**WHAT THE TASK ASKS**. Every record below should be copied exactly, with the pictures left out.

**SOURCE DATA**.

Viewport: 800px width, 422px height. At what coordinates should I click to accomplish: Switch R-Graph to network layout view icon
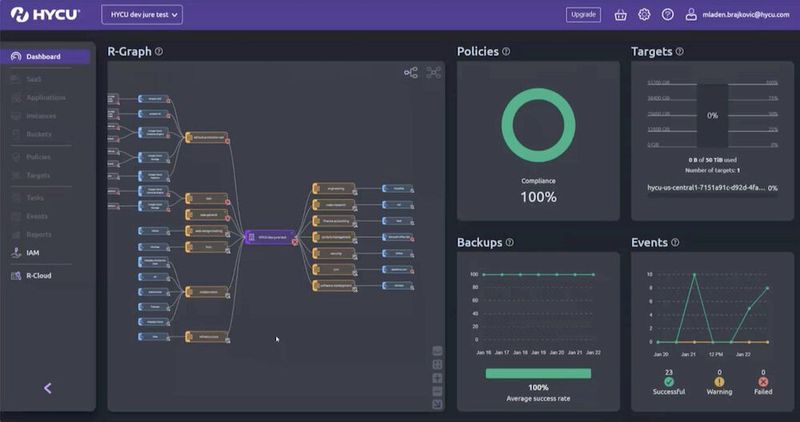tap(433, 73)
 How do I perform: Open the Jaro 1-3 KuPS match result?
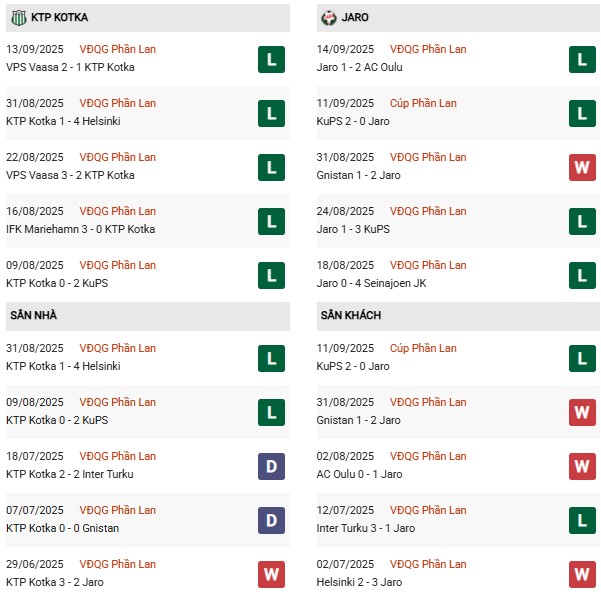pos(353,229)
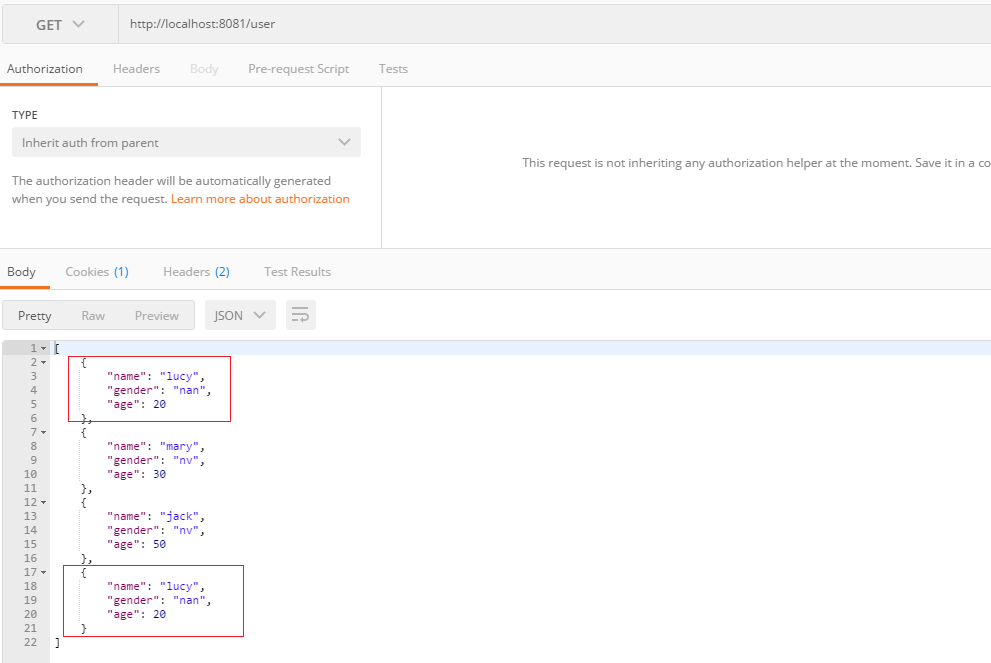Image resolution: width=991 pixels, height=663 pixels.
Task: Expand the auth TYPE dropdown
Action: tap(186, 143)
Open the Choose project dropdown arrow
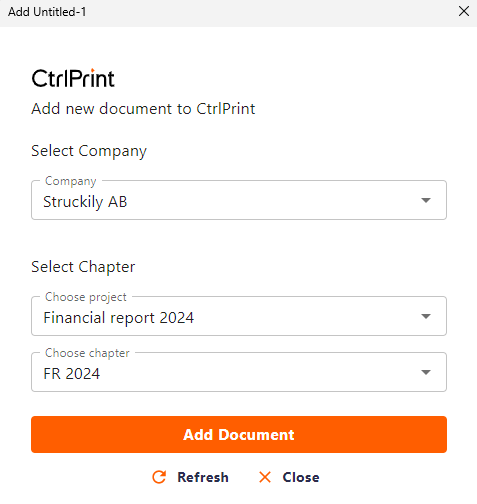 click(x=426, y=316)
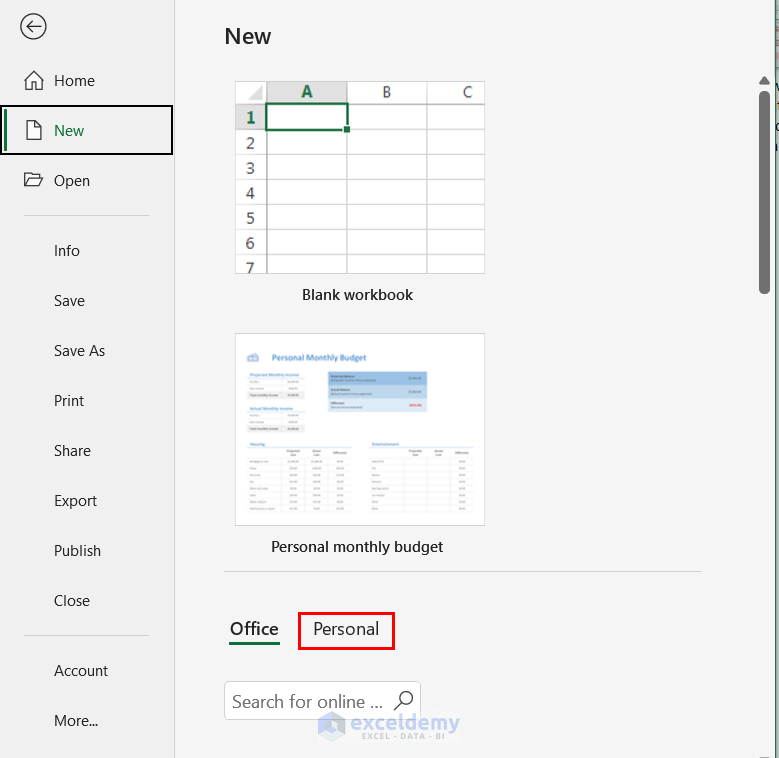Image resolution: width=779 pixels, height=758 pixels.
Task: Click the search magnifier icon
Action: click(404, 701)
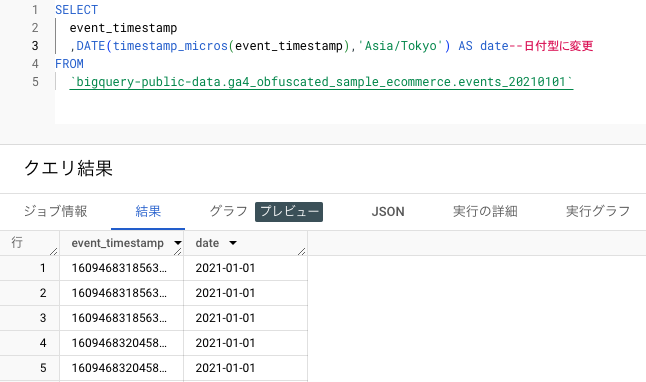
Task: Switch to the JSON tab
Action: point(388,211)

**REPLY**.
Viewport: 800px width, 422px height. At what coordinates should I click to accomplish: Switch R-Graph to network layout view icon
tap(433, 73)
 How do I perform: Open the Jaro 1-3 KuPS match result?
pos(353,229)
Image resolution: width=991 pixels, height=663 pixels.
Task: Expand the auth TYPE dropdown
Action: tap(186, 143)
Open the Choose project dropdown arrow
 click(x=426, y=316)
Image resolution: width=779 pixels, height=758 pixels.
Task: Click the search magnifier icon
Action: click(404, 701)
Task: Switch to the JSON tab
Action: point(388,211)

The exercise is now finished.